One of the core needs of our job with natural language understanding is to think about those sublayers of meaning and bring the subtext into text. It’s more than entity recognition, speech recognition, language translation, and processing syntax and semantics. We need to surface the underlying meaning of the request, the user’s intention, and process it into some type of structured data so that the computers have a fighting chance to be responsive in a way that we need them to be. 

Part of the reason this is hard is that most of the things we ask computers to do are things that humans are not good at, either! 

Doing really massive numbers of computations, sorting lots of data, doing repetitive work, doing lots of technical things like that, that’s what computers do. But understanding language…this is something that humans are good at, although imperfectly. We’ve all misunderstood people or made grievous errors in judgment. Think about it: The entire sitcom genre is predicated on silly misunderstandings.
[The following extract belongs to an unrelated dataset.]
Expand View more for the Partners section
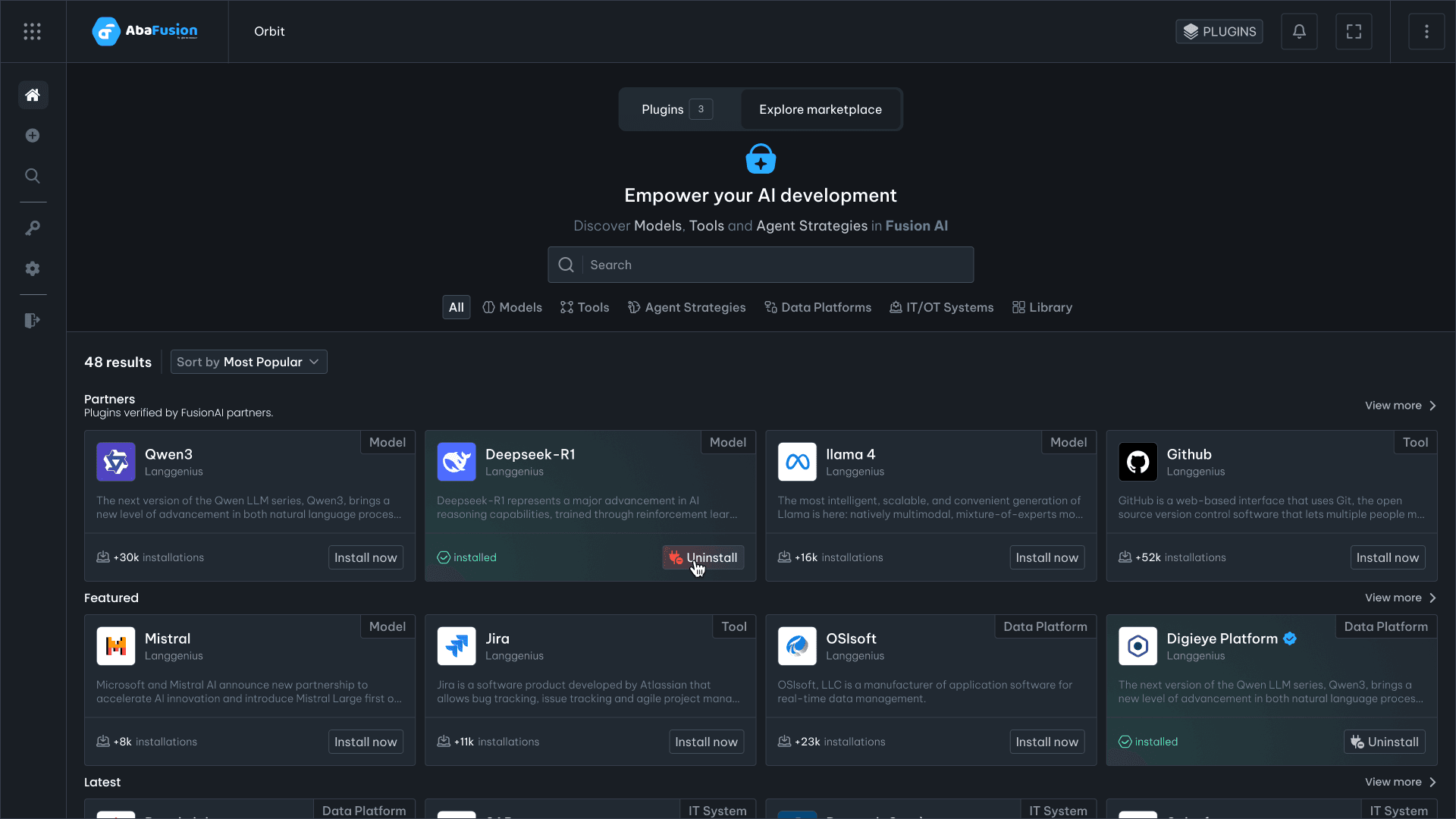This screenshot has height=819, width=1456. [x=1400, y=406]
But with NLU technology, we’re asking computers to do something that doesn’t align cleanly with the way that computer science architectures process information. 
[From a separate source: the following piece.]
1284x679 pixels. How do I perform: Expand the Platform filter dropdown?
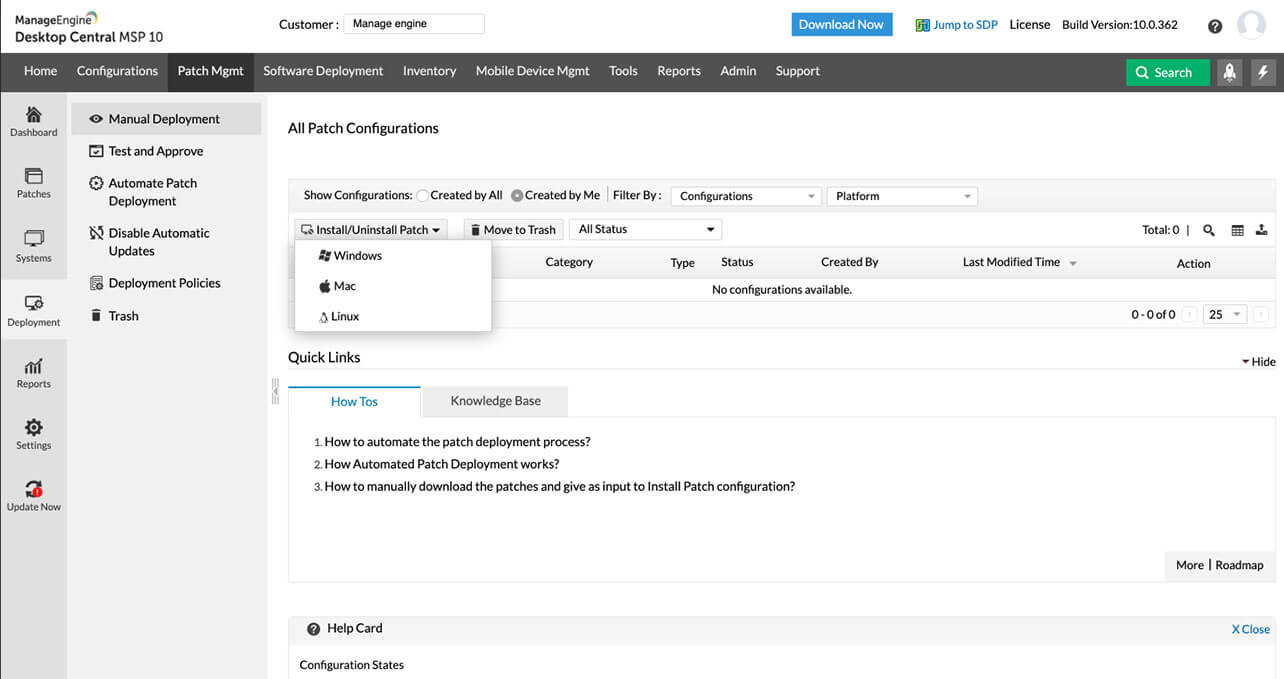(x=902, y=196)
We need to take the subtext-into-text output and put it into some structured data format that machine-learning systems can use to teach chatbots to be more responsive, more useful partners to humans. After all, when computer software doesn’t act in a way that we expect, we don’t want to work with it. We don’t have a natural way of interacting with it. So in our natural language understanding role, we really serve as this translation layer: thinking about, finding, and labeling these core concepts of what a person is trying to communicate. We are surfacing the gems and rinsing away the dross to get to the parts that are really necessary. 

Computers don’t hear subtext. Computers don’t hear sarcasm. Computers don’t hear jokes. Computers see only what is in front of them, and that’s not enough for how most neurotypical humans communicate. We are asking computers to do something hard, and it’s our job to help them do that.


Our final thoughts

Since computers don’t understand human language, are unable to read between the lines, and don’t understand sarcasm or subtext, we fill those voids with natural language understanding. For a computer to interact with us through all of our complicated, messy, emotional, multi-layered communication, someone needs to sort through all the meanings and distill it into something a machine-learning model can use. 

We focus on what people “really mean” and define label frameworks to capture those meanings. These labels distill the key pieces of information that are being communicated and allow us to translate all the different kinds of data that people communicate into outputs that computer models can interpret and respond to.

Through our work at LivePerson, we have a shared goal: Make AI-powered conversations smarter, more empathetic, more real, in a simple effort to benefit the user and make them feel seen and heard.